What is the difference between information and proto-knowledge?

Information is unconnected elements (concepts, ideas) that are perceived regularities of data. Information can be words or numbers.

The word "dog" is a piece of information. The letters d, o, and g are arranged in a certain way to describe a certain animal. "Dog" does not describe a particular dog but rather the regularity common to all dogs. Plato called concepts "idea or ideal", Aristotle called it "essence".

"2 13 11 5 8 6" are randomly arranged data. The numbers can be arranged "2 5 8 11 13" to reveal a regular pattern (increase by +3). Mean or median could also be determined.

However, a single word or a single number (information) is not meaningful to me in isolation. I need to see them in context - their relationships to concepts I already have in my mental framework.

Knowledge is information in context, therefore in connection to other concepts. However, knowledge that is not part of my mental framework is proto-knowledge.

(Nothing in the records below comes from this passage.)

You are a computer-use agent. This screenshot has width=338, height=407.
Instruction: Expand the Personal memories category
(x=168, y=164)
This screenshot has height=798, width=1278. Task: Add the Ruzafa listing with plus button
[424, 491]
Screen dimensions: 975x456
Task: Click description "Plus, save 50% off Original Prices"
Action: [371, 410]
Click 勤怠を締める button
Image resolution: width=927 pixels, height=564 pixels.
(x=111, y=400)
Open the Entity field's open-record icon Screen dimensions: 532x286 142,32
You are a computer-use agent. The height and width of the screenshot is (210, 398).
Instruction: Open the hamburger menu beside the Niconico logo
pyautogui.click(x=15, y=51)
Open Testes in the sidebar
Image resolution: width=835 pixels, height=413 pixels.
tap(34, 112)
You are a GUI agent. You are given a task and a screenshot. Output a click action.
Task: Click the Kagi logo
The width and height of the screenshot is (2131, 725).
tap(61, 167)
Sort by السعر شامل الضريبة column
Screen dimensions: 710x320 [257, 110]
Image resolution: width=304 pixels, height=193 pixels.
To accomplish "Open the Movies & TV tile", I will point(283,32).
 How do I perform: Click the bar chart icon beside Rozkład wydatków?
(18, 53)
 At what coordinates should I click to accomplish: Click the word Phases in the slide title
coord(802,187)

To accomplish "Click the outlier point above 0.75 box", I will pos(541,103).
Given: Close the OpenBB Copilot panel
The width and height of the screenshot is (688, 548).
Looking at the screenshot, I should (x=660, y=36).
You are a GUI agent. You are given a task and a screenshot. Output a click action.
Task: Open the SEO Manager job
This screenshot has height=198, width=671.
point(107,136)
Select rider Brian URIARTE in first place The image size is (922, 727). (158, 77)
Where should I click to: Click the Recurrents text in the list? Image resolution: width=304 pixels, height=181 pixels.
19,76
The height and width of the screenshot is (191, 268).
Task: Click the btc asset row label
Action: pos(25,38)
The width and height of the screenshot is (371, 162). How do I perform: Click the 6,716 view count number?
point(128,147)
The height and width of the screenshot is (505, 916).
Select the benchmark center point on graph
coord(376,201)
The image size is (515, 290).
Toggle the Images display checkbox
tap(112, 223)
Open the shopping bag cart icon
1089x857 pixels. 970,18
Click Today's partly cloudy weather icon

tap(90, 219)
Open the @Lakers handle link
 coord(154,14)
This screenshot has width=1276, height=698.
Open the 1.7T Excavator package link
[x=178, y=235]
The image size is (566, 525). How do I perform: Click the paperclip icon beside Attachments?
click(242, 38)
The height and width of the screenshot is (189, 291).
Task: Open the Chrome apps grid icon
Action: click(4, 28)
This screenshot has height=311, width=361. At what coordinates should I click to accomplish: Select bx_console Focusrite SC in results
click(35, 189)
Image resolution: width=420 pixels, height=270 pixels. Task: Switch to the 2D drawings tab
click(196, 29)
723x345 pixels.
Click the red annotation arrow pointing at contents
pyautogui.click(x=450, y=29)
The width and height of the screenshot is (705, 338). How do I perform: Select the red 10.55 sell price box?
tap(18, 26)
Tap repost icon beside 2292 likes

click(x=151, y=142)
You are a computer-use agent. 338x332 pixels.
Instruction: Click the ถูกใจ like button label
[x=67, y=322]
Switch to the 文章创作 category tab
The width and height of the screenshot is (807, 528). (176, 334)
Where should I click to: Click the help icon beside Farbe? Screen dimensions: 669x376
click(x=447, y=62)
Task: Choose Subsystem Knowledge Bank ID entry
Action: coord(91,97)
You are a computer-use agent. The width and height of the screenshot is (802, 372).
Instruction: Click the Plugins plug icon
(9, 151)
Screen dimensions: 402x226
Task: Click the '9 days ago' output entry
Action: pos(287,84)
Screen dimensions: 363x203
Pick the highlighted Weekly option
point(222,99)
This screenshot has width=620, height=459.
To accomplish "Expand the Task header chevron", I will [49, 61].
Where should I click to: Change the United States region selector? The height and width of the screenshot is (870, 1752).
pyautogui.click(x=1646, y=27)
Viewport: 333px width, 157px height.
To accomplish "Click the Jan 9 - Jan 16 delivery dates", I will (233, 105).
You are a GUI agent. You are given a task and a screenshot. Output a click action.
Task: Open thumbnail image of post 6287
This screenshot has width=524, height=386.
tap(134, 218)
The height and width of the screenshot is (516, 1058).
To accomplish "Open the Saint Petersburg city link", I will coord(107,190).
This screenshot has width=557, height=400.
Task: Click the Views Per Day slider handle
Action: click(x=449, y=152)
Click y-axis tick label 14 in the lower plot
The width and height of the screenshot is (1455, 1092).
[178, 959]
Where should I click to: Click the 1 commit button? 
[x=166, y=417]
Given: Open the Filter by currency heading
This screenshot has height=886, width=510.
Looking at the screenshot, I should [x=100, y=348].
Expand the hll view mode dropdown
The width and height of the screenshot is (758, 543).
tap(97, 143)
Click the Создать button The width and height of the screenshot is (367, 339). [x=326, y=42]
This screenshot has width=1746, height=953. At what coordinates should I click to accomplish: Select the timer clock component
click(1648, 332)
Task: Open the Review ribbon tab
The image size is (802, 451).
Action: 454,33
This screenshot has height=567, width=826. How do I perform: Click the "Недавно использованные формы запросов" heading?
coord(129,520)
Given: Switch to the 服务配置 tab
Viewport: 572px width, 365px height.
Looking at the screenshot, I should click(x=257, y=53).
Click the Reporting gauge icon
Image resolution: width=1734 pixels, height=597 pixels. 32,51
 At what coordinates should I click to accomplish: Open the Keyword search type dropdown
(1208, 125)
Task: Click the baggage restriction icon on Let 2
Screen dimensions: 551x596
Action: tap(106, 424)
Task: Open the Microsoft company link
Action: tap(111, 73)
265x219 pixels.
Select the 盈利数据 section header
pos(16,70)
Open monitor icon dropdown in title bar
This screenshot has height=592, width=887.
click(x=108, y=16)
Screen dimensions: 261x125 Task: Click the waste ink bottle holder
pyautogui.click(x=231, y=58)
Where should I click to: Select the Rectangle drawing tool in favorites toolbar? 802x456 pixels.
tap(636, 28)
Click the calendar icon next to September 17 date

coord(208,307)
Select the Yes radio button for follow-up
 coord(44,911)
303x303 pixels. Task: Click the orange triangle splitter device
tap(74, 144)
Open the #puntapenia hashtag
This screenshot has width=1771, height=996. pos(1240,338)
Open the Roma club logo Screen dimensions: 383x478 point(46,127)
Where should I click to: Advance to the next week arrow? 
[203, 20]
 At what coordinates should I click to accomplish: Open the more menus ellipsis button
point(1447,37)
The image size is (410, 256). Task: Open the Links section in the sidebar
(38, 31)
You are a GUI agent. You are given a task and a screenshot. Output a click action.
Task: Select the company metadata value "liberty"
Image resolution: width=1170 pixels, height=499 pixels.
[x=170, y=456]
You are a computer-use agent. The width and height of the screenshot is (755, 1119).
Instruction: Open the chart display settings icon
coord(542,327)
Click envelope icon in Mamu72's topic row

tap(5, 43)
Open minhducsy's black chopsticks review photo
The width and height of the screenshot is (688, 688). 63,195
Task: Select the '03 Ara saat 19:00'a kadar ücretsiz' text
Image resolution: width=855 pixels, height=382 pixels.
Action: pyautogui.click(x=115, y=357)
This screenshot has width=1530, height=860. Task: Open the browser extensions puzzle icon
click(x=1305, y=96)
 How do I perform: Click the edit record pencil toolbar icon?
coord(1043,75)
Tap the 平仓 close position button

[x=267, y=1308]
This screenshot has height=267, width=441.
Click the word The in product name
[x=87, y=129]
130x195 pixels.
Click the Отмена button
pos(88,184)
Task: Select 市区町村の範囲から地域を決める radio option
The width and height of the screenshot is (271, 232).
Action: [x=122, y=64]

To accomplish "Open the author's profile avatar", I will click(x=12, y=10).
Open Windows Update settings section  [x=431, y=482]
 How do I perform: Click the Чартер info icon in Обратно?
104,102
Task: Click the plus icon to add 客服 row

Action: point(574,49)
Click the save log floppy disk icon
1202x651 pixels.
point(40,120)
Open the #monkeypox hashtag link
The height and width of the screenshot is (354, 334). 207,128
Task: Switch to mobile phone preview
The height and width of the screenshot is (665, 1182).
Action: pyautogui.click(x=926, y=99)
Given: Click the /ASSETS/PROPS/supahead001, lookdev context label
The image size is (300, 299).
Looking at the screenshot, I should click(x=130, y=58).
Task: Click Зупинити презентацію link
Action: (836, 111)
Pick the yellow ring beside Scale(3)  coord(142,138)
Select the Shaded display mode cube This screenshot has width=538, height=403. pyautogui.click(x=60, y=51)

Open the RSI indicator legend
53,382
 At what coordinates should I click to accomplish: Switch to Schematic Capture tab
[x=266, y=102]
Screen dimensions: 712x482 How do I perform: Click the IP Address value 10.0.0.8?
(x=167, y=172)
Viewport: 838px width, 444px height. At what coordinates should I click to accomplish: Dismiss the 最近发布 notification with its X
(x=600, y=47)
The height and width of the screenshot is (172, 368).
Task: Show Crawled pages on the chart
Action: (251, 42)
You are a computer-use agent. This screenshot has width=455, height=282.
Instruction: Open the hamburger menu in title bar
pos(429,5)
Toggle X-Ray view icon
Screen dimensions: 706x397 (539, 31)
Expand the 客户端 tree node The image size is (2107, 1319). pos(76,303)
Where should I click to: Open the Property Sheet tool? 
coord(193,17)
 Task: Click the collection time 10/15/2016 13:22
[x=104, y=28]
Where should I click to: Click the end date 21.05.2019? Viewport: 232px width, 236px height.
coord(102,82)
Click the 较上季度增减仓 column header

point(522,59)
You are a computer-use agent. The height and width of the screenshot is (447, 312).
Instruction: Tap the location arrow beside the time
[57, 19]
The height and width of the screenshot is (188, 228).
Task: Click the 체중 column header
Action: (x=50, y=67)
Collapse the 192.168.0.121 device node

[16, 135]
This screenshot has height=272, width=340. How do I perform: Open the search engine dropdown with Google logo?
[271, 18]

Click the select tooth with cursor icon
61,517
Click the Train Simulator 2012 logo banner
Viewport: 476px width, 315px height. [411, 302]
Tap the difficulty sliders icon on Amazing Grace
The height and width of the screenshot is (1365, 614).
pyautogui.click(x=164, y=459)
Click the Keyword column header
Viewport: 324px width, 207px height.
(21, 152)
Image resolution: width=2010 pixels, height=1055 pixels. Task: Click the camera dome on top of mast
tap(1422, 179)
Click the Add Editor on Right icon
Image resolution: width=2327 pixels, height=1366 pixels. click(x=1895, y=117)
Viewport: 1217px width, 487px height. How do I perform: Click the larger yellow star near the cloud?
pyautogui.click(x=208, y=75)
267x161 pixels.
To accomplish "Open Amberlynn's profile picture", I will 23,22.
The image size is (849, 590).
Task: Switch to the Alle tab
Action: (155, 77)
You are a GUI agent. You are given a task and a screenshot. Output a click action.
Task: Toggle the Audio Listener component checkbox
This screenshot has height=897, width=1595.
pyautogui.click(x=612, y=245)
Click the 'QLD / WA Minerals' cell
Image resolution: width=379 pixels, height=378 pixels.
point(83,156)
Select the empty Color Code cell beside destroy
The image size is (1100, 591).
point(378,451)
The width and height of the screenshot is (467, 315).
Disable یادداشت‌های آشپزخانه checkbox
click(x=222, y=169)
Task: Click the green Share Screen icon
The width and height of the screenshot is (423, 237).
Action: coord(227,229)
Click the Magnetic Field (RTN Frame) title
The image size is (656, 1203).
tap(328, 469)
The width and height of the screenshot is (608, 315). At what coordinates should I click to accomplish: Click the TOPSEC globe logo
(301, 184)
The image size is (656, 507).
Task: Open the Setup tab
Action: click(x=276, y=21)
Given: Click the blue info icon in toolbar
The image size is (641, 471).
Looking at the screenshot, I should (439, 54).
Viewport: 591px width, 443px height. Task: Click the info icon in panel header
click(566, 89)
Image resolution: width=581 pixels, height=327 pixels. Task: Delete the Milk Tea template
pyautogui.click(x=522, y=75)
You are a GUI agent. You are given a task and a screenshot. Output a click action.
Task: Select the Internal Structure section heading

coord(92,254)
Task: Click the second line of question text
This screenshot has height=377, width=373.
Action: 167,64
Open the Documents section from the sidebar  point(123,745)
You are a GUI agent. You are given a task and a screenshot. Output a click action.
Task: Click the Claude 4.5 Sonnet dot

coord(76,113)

Information becomes proto-knowledge if it fulfills four conditions:

-The proto-knowledge must be useful to me. Therefore, I can make connections to existing concepts in my mental framework.
-The proto-knowledge must be understandable to me. The concept must be connected in a meaningful way. I need to have existing concepts in my mental framework to connect the new concepts to. For example, I must already know the language or symbols the concept is represented in.
-The proto-knowledge must be accessible to me. If the proto-knowledge is in a database that is forever closed to me, for example a federal agency confidential database, then this information might be useful and understandable, but not available.
-Proto-knowledge consists of novel connected concepts that are not yet part of my existing mental framework.